Overall I thought this was a good article that had the ring of truth, though some degree of skepticism is warranted - I was once a teenager and can recall thinking even then how overblown the male-teen-trend stories. However, given that Mr. Tate seems to have been running webcam brothels and generally glorifying misogyny, there is pretty good evidence he’s uh not a good person.
Blogging is dead, long live sites: An ode to long form, eccentric sites and their creators. The list of exemplars contains some of my favorite writers on the internet.
My point: ‘Blogging’ has been used for both short-term indie punditry/self-expression, and long-term indie creative/intellectual work. The first is now on social media. The second lives on: I learned more from these personal sites than I did in three stints at university. Many of these sites are called blogs, but I say leave the word to the first thing.

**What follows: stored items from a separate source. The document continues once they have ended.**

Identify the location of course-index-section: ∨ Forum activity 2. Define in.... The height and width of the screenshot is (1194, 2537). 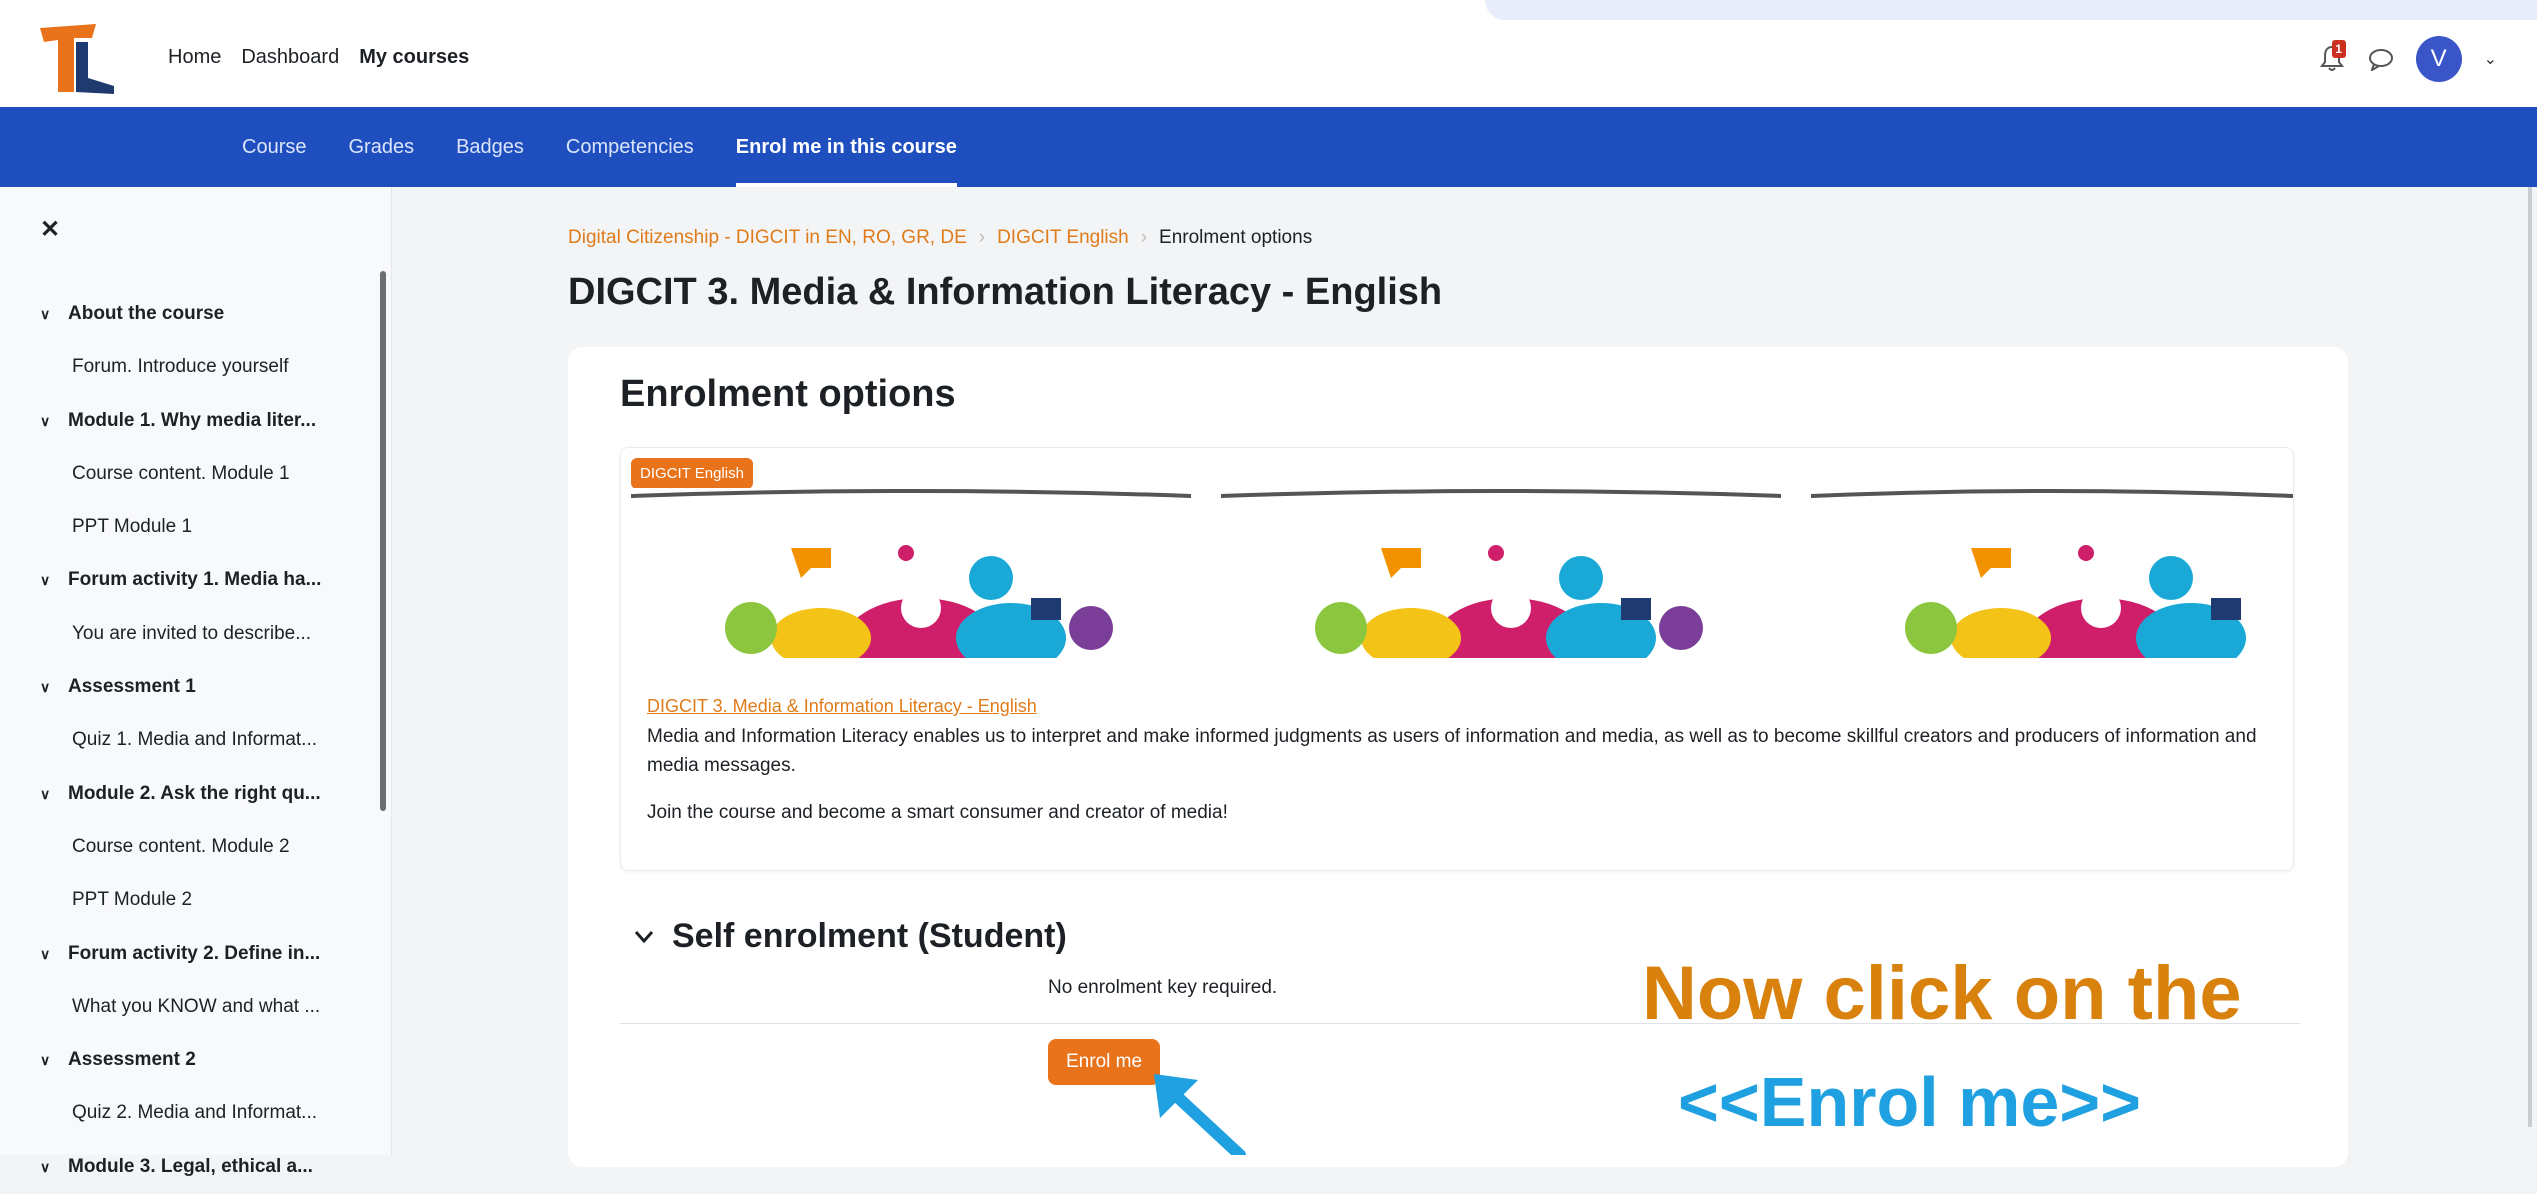
(180, 954).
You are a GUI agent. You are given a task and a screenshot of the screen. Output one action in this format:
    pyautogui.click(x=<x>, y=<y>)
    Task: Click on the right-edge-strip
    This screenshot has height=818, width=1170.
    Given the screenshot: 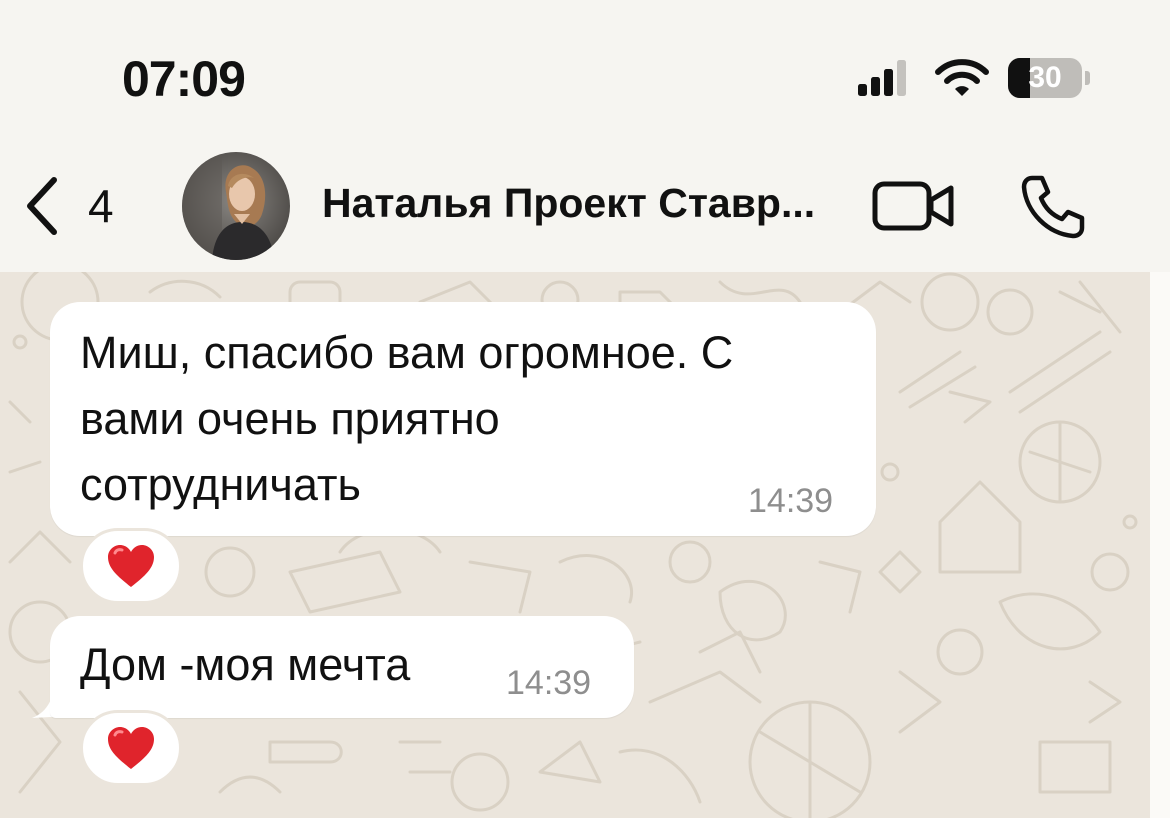 What is the action you would take?
    pyautogui.click(x=1160, y=545)
    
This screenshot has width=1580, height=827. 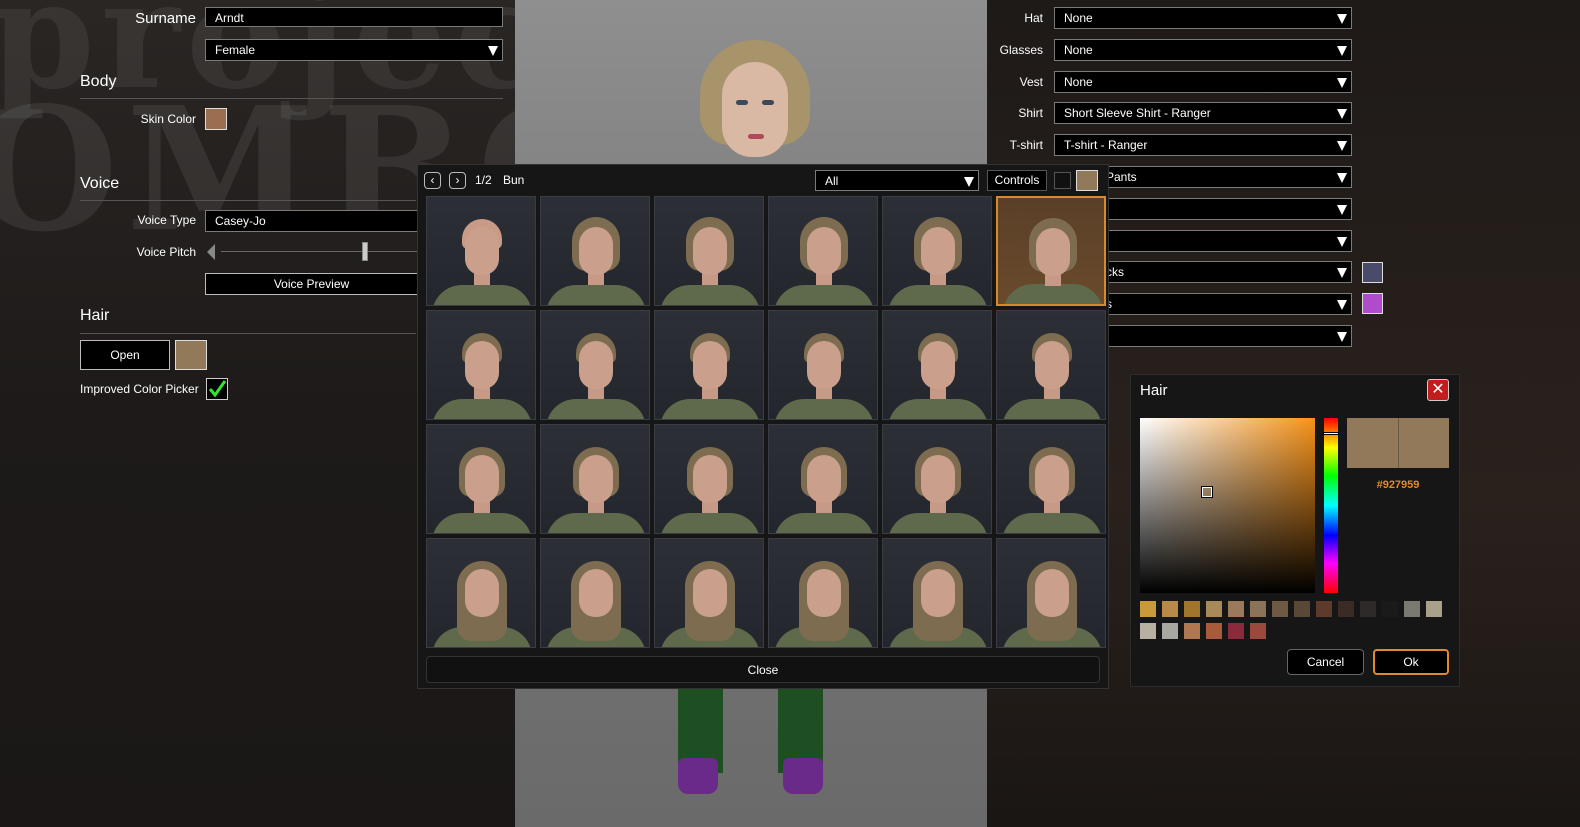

The use-the-best heuristic for lie detection: When evaluating whether someone is trying to deceive you focus on how much detail they provide.
Participants performed at the chance level when they made intuitive judgements, free to use any possible cue. But when instructed to rely only on the best available cue (detailedness), they were consistently able to discriminate lies from truths.
The past is a foreign country exhibit #22591:
#good-content
I didn’t read or watch much TV this last month, *except* I got really into two YouTube shows:
Jet Lag The Game: It’s like the Amazing Race but as a board game. Very fun! I started with Race to Visit the Most US States in 100 Hours and am now watching the New Zealand season.
Dimension 20: Former CollegeHumor cast members play Dungeons and Dragons. The host is a great DM; start with Fantasy High.
Congratulations on making it through Q1 2023, may your objectives and key results stay green,
Ben
Running the code currently requires some degree of familiarity with Python - I got too frustrated trying to get pyinstaller to build a general standalone executable app (I think this is a quirk of my computer idk). If anyone opens a pull request on the repo which adds an executable and reproducible build spec and I merge it I’ll pay you $75.